[Note: In light of this past week’s actions at the President’s House, this post reveals a fuller history of the site and its connections to slavery.]
On March 24, 2002 a page-one, above-the-fold story by Stephan Salisbury and Inga Saffron broke the news: No one, most especially the designers of the new Liberty Bell pavilion, had “considered the possibility that the pavilion would be on the soil where Washington kept his human property.” According to the Inquirer, “new historical research show[ed] the presence of slaves at the heart of one of the nation’s most potent symbols of freedom.”

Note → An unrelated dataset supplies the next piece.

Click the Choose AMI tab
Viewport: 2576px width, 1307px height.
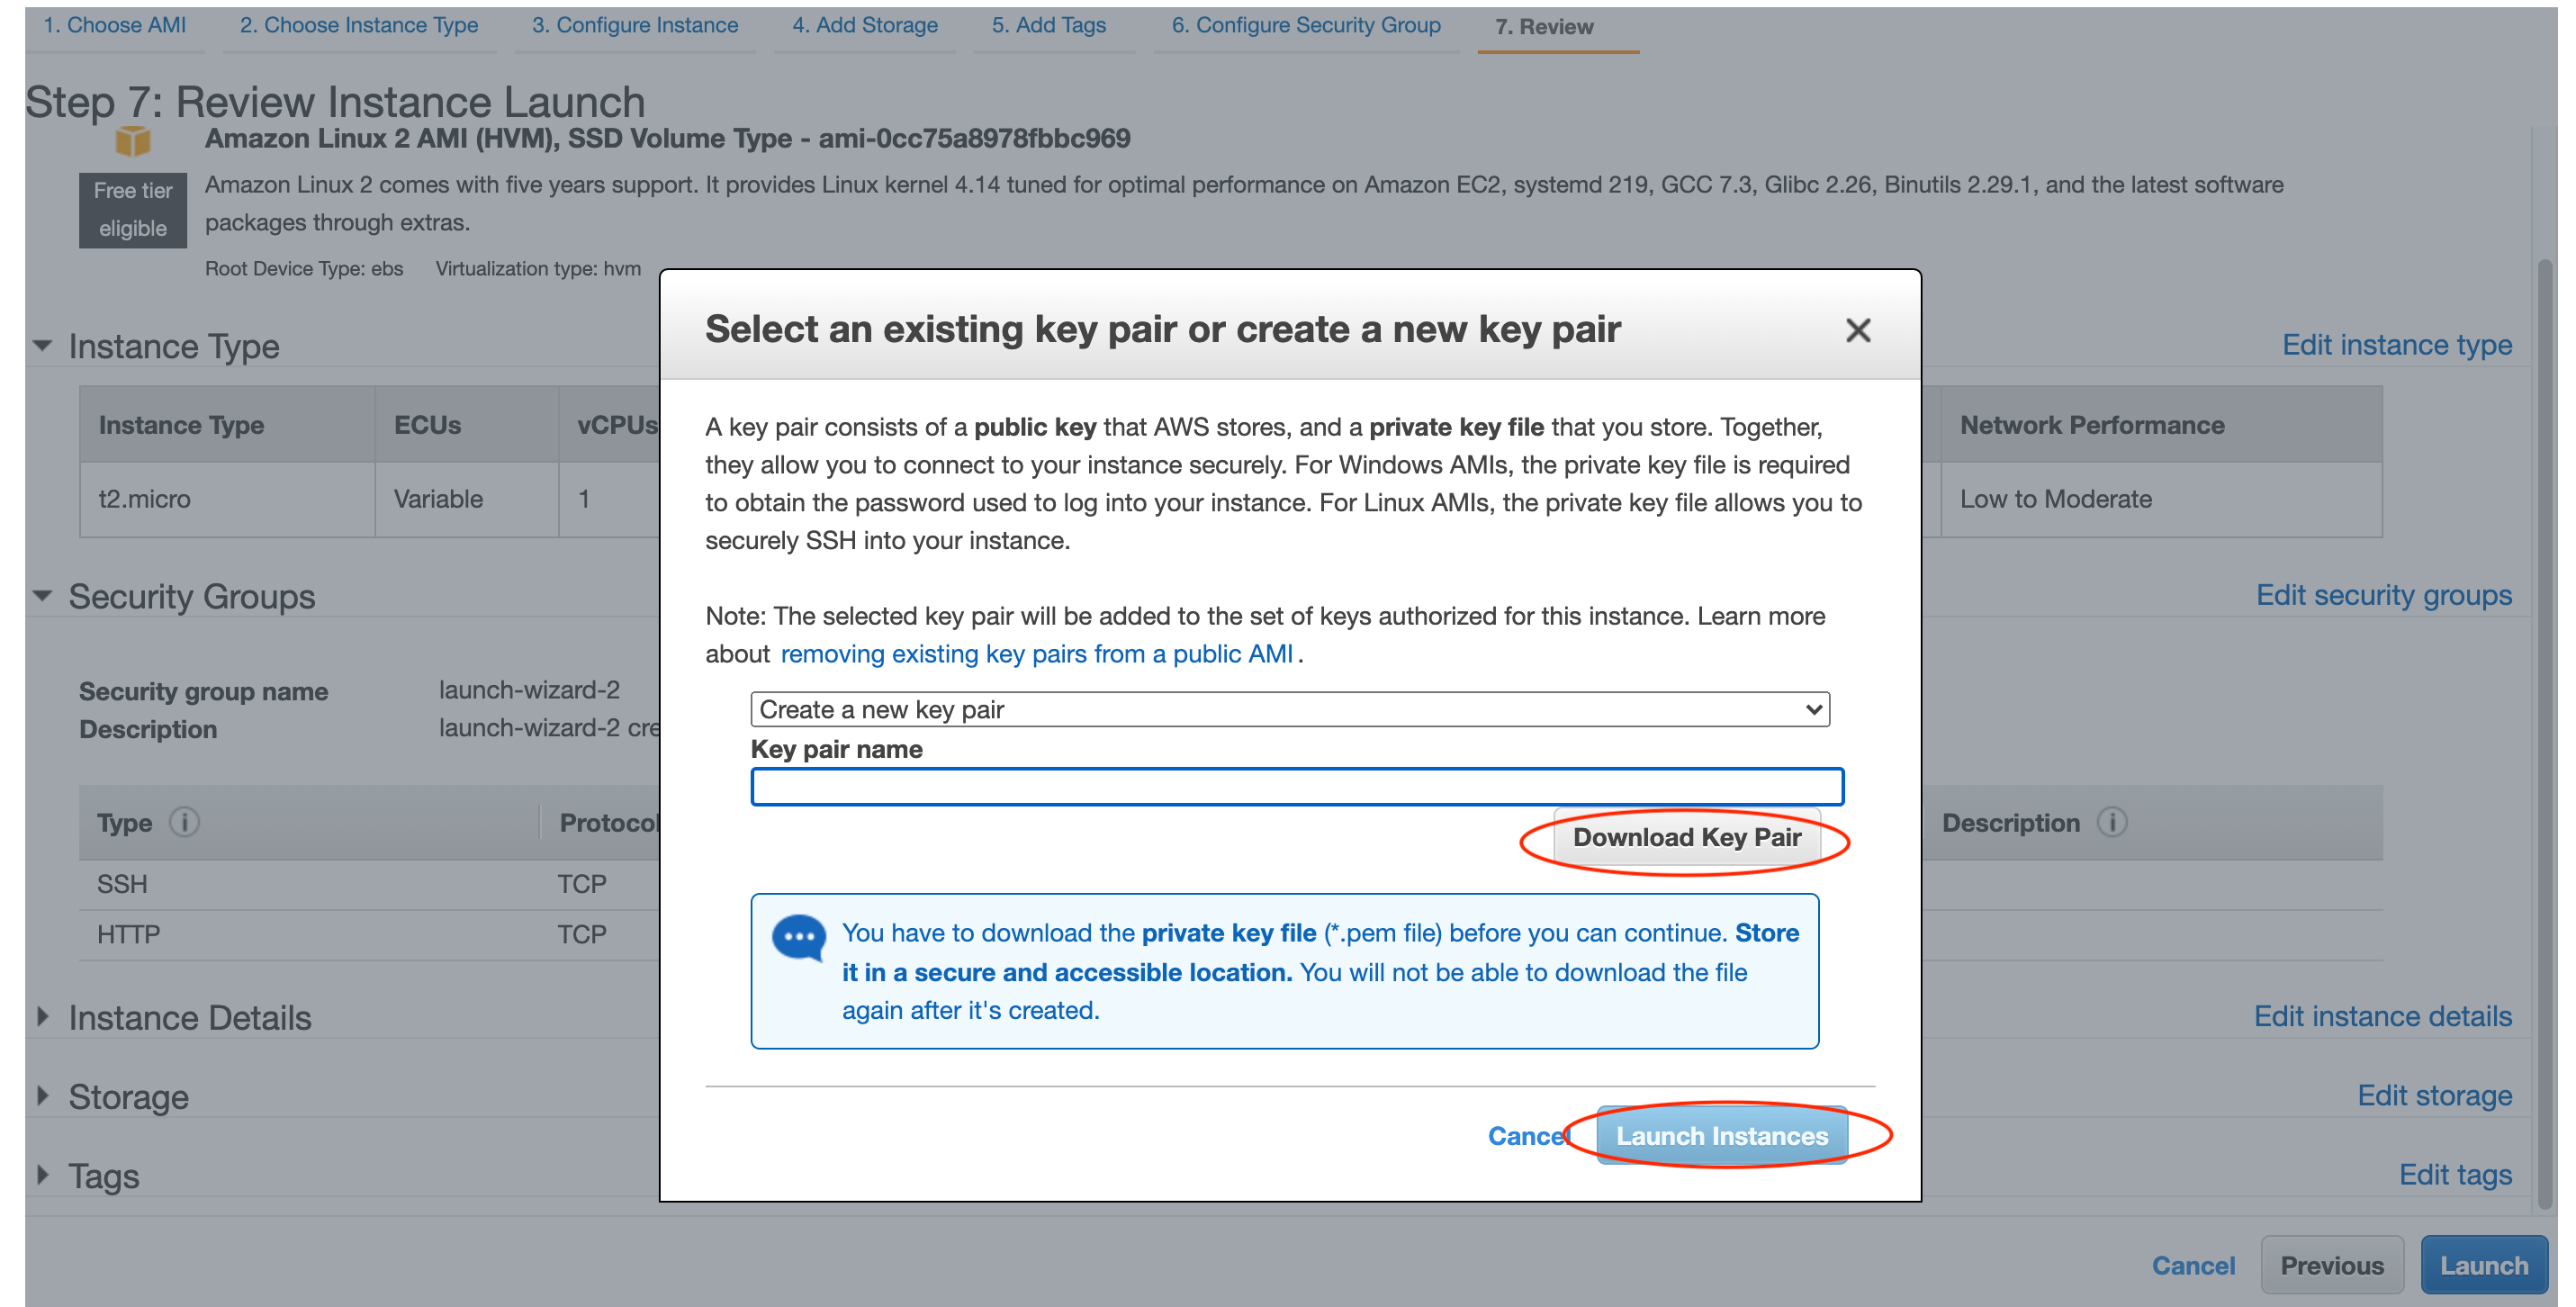pos(118,23)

And yet, as historian Gary Nash had pointed out to Marty Moss-Coane, in a WHYY RadioTimes interview a few months earlier, the National Park Service (NPS) chose to “perpetuate the historical amnesia about the founding fathers and slavery.’’ Many scholars, advocates and others felt strongly that “the story of slavery was an integral part of this piece of ground.”

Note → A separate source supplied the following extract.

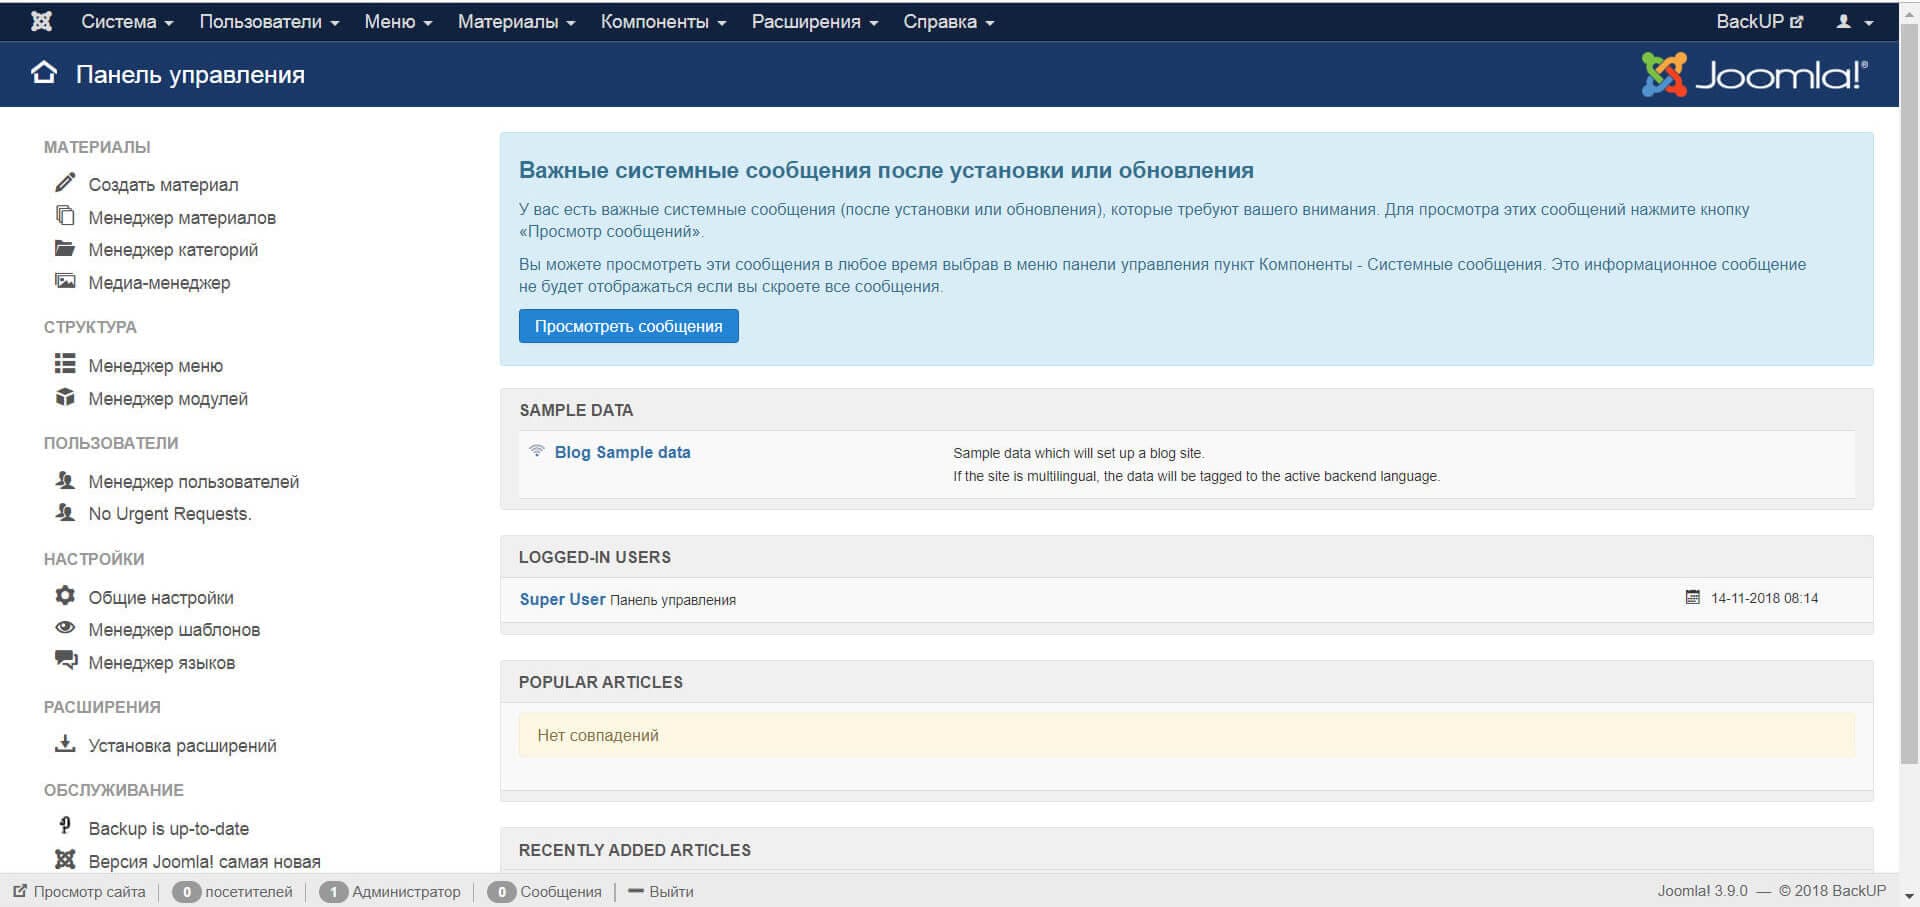Click the eye icon beside Менеджер шаблонов
The width and height of the screenshot is (1920, 907).
(x=65, y=628)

The Inquirer article, followed by an editorial a few days later, argued that “the Liberty Bell in its new home must not bury an ugly part of the country’s history.” The National Park Service disagreed.
These articles were the first of what amounted to an avalanche of advocacy and media – articles, editorials and programs – that would be collected and shared online by the non-profit Independence Hall Association. Also essential was the work of ATAC (Avenging The Ancestors Coalition), founded in 2002 to compel the National Park Service and Independence National Historical Park “to finally agree to the creation of a prominent Slavery Memorial” at the President’s House project. More on these resource-rich websites here, here and here.

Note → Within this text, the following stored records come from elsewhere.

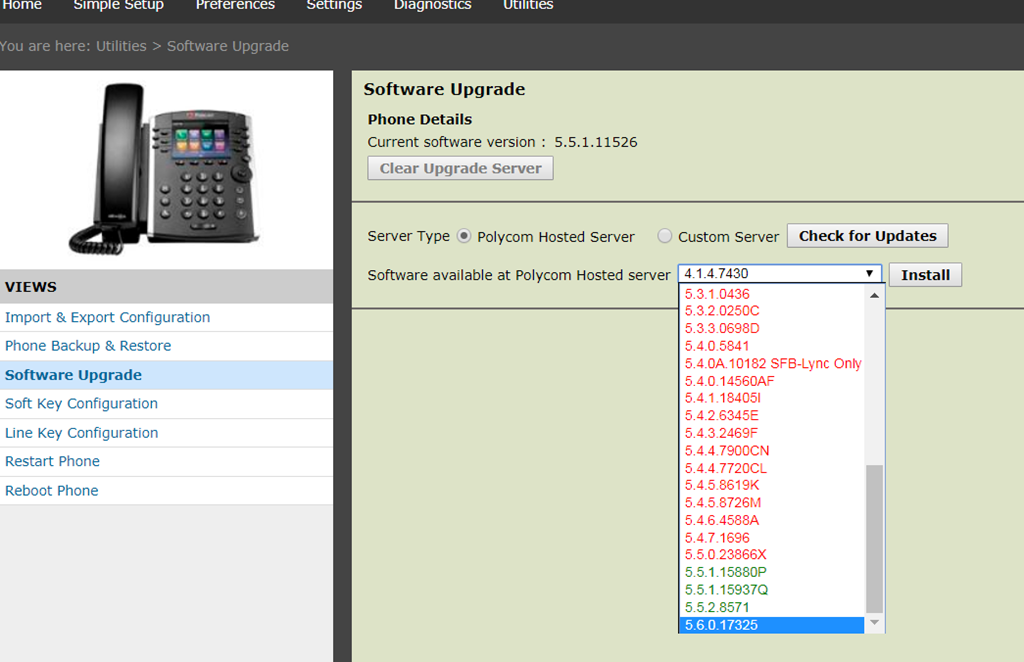Screen dimensions: 1024x662
Task: Open the Utilities menu
Action: tap(527, 6)
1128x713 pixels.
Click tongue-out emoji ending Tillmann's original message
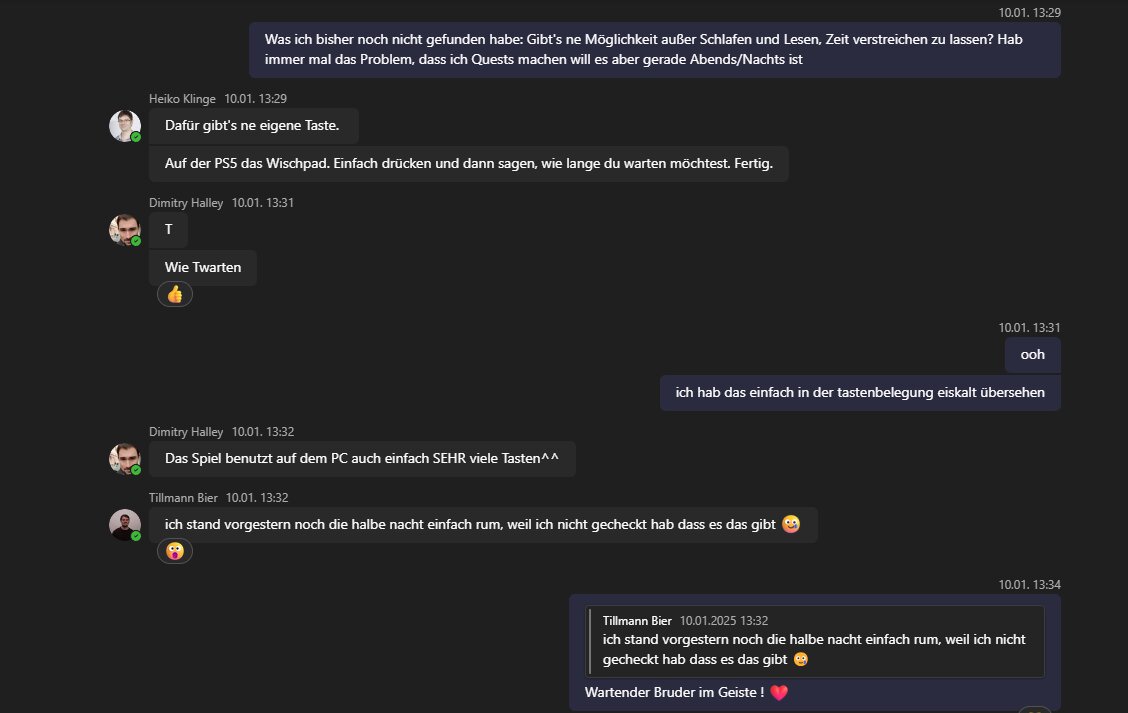[x=791, y=525]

Over time, a new and more inclusive narrative emerged, proved popular and was embraced by the Park Service. The Park Service also conducted its own research, which included a substantial archeological dig. This was shared with an increasingly interested public that visited the temporary platform at the site. As Stephan Salisbury put it, this plain wooden platform was transformed into “a historic platform for dialogue on race.”
According to NPS archeologist Jed Levin, the dig led to a “surprising series of discoveries and a stunning outpouring of public interest.”
According to Levin: “As intended, on that platform visitors observed the progress of the dig and listened to members of the archeological team talk about what we were uncovering and about slavery and freedom in early America. But almost from the start visitors to the platform engaged with the archeologists—and with each other—in passionate exchanges alternately punctuated by anger, tears, and sometimes even joy.”
By the time work was completed at the end of July, more than a quarter of a million people visited the “simple wooden viewing platform… overlooking the excavation.”

Source: Jed Levin, “Activism Leads to Excavation: The Power of Place and the Power of the People at the President’s House in Philadelphia,” Archaeologies: Journal of the World Archaeological Congress (2011).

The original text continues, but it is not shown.